[Extracted data entries]

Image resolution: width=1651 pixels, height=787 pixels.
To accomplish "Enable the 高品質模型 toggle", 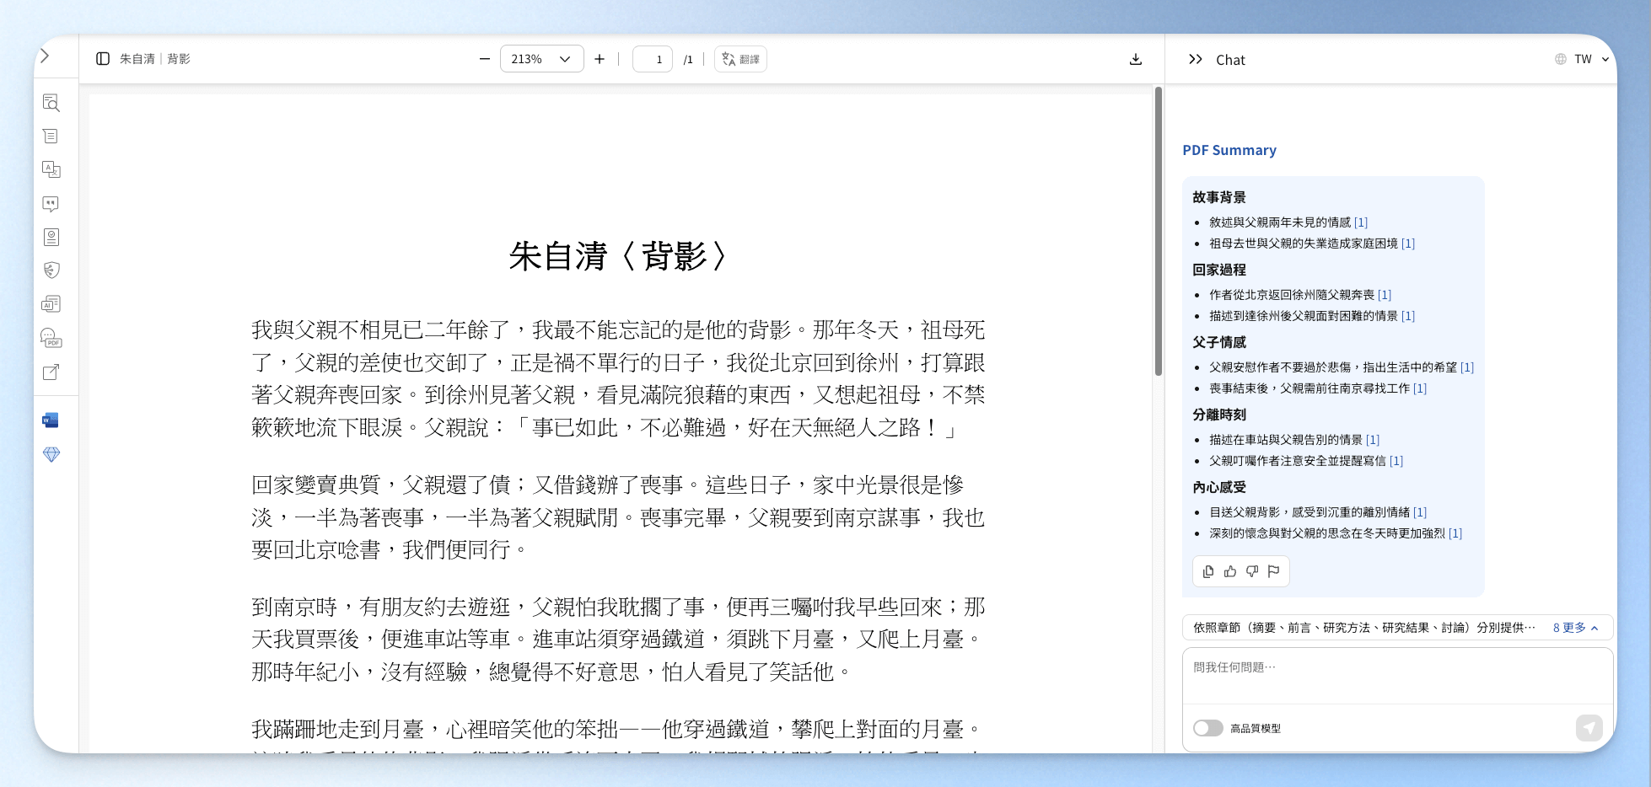I will point(1207,728).
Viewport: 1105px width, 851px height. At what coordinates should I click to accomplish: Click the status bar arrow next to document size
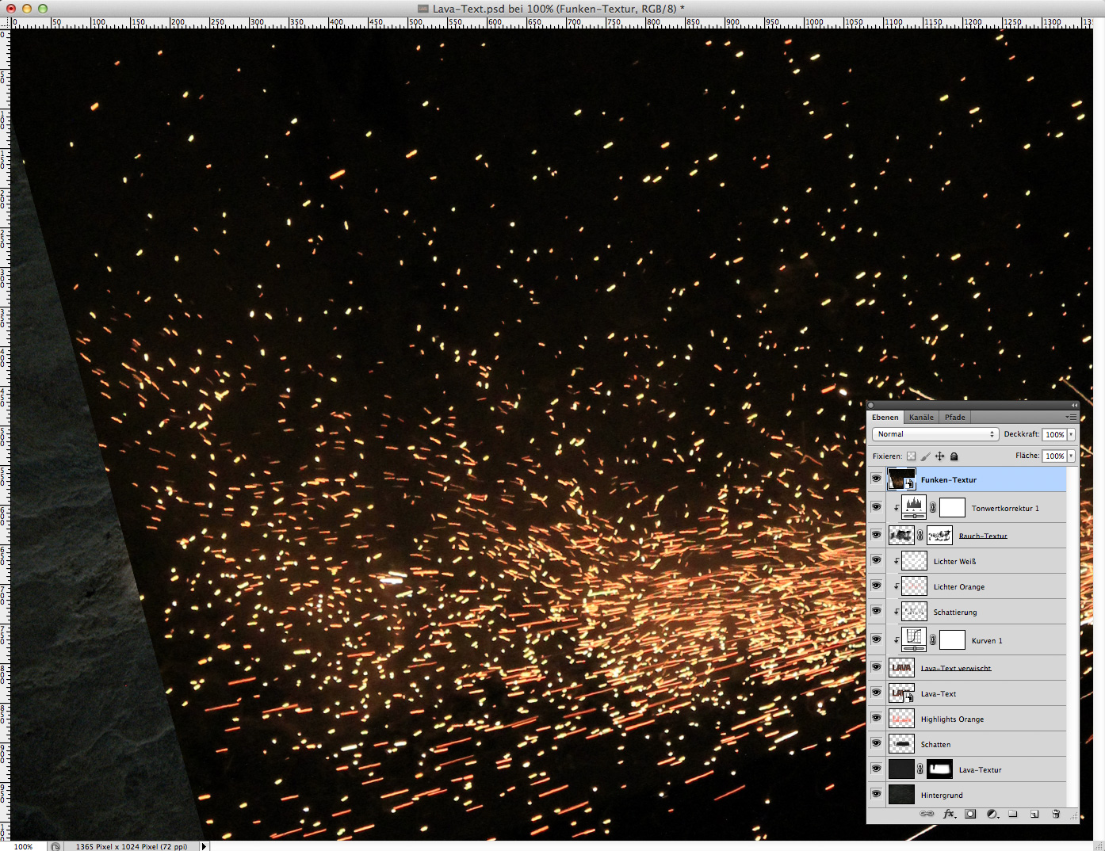[205, 845]
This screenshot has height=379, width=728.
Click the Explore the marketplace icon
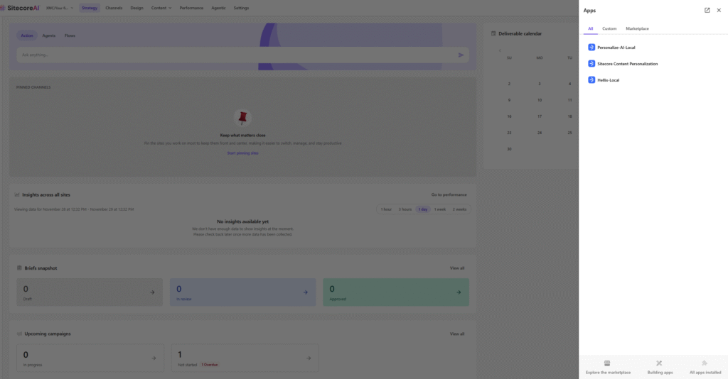[607, 363]
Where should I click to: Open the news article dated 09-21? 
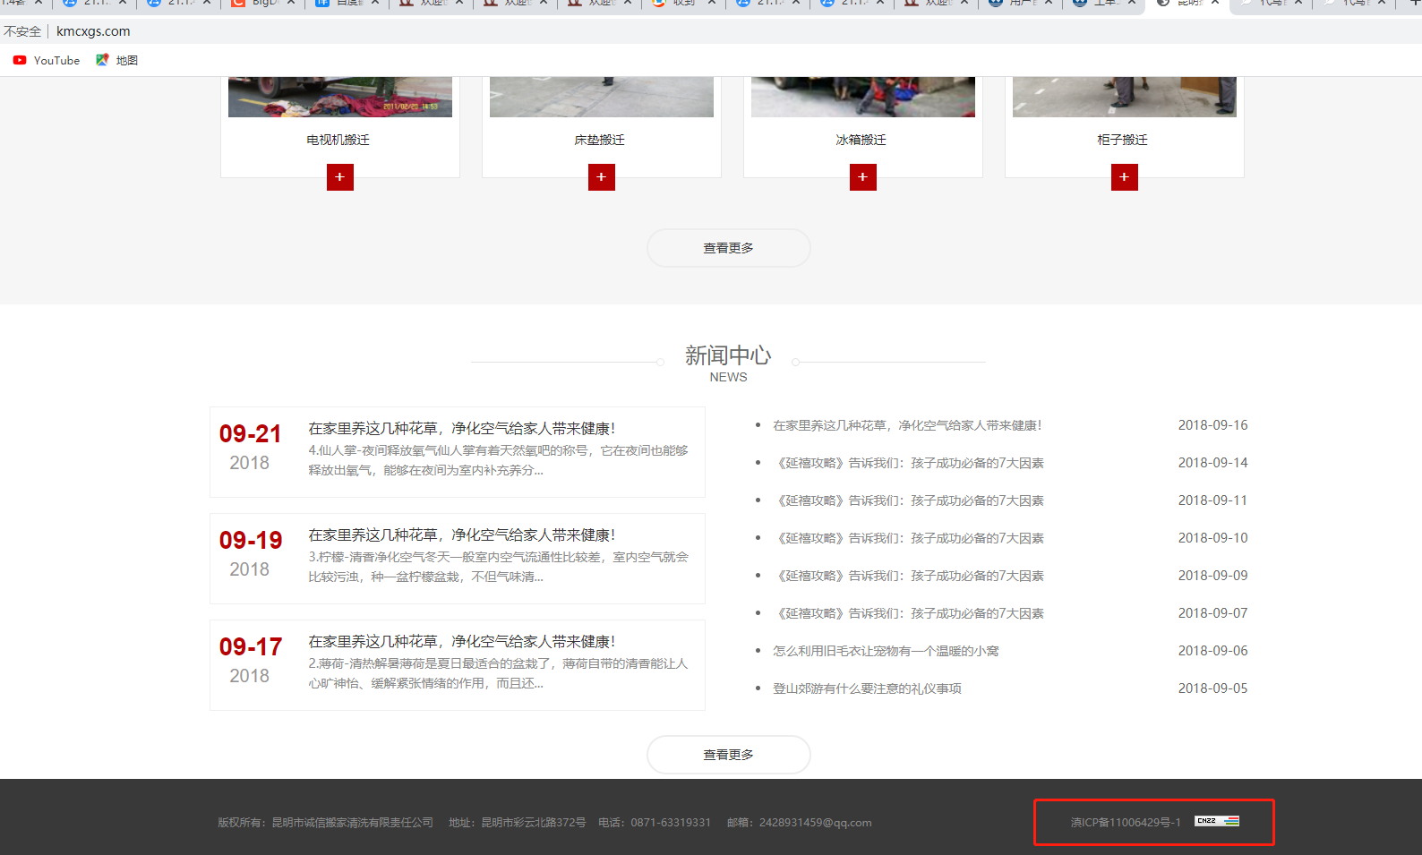(x=461, y=429)
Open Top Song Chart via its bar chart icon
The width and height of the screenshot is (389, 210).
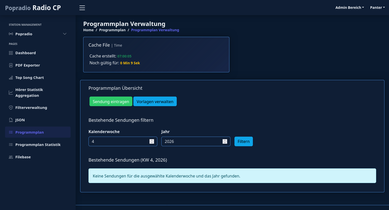tap(11, 77)
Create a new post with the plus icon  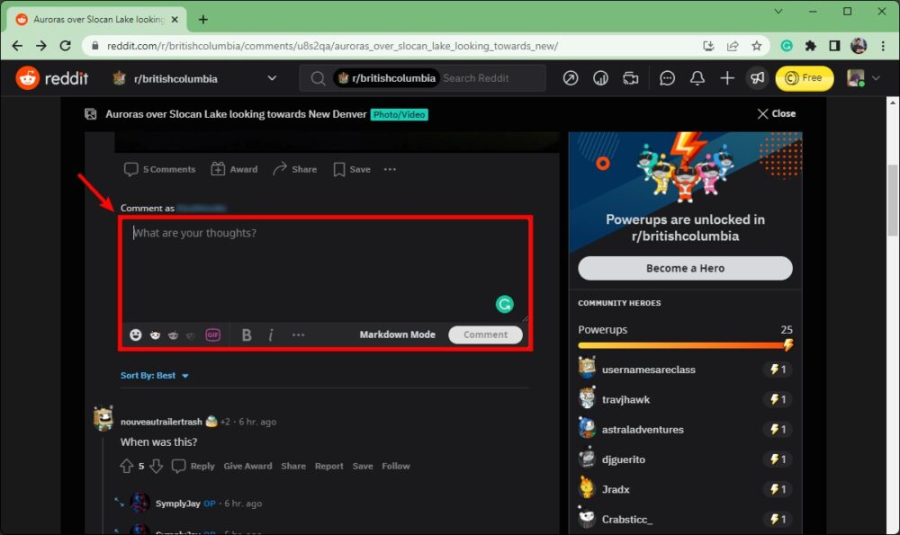[x=726, y=78]
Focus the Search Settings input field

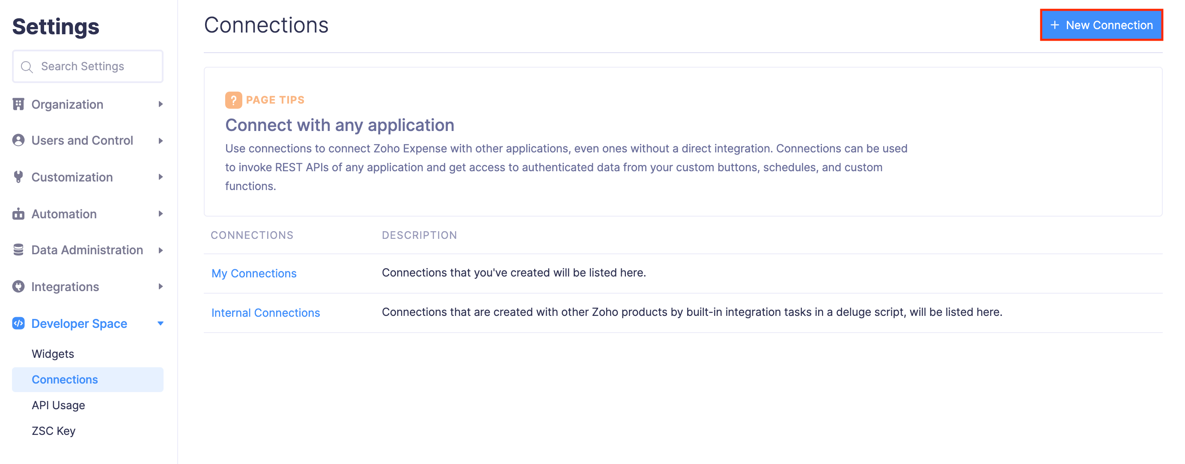97,67
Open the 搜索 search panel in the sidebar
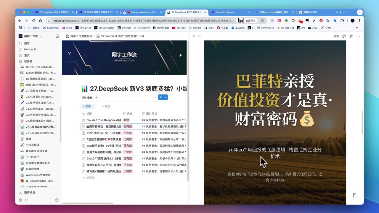Viewport: 379px width, 213px height. [26, 43]
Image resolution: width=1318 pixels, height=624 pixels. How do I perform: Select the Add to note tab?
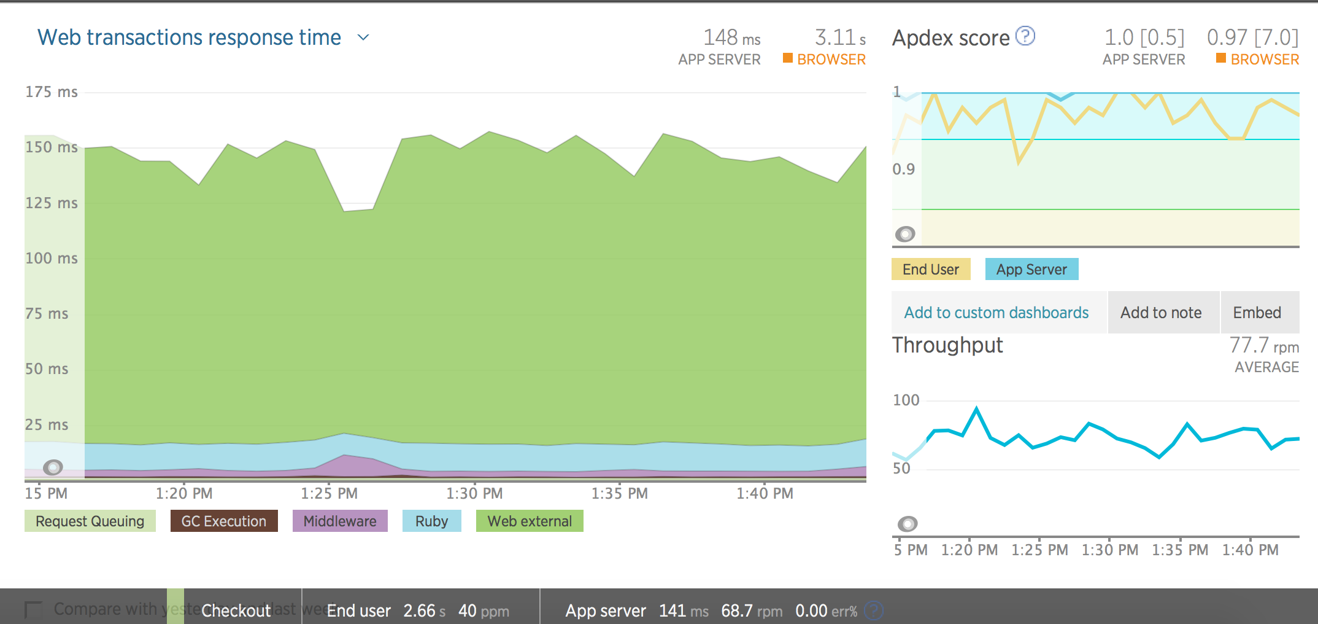click(x=1161, y=313)
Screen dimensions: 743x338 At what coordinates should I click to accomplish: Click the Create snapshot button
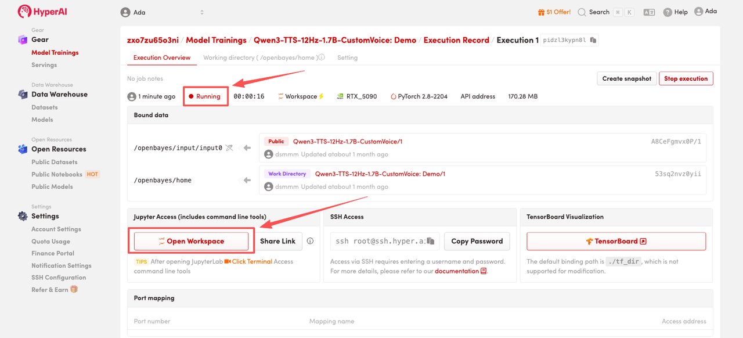(x=626, y=78)
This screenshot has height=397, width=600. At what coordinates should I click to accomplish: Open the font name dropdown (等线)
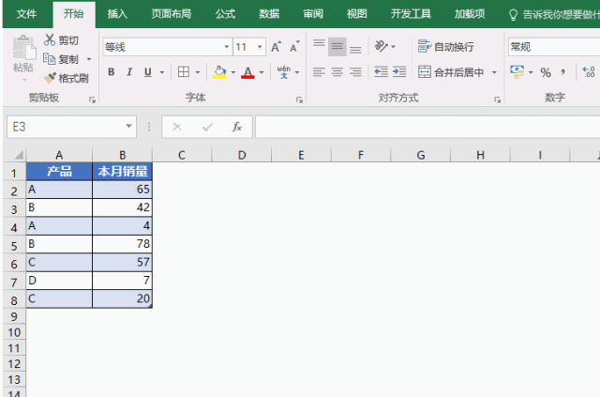point(226,47)
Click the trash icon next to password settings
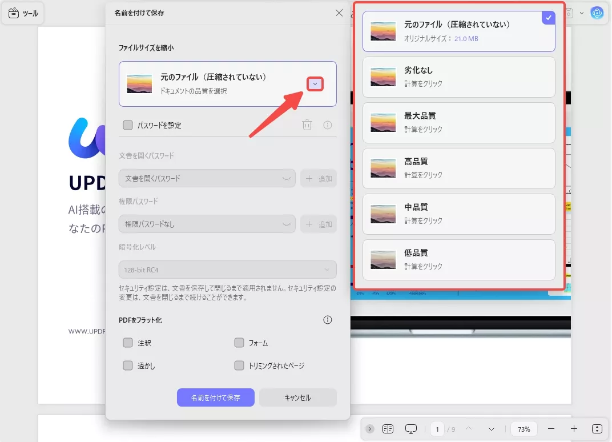 pyautogui.click(x=307, y=125)
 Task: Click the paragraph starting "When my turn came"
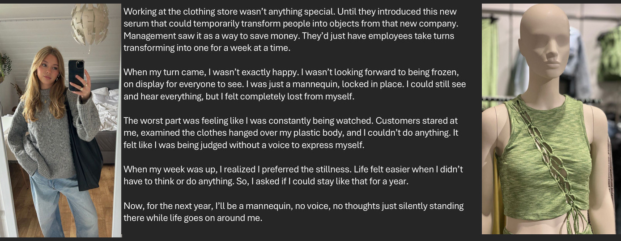[x=294, y=84]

Work item
Nothing but the lines from the one that contains "Task: Click the" through the last line of the records belongs in the answer, reproduced exactly, with no pictures.

Output for this exercise
 Task: Click the paragraph starting "When my turn came"
[x=294, y=84]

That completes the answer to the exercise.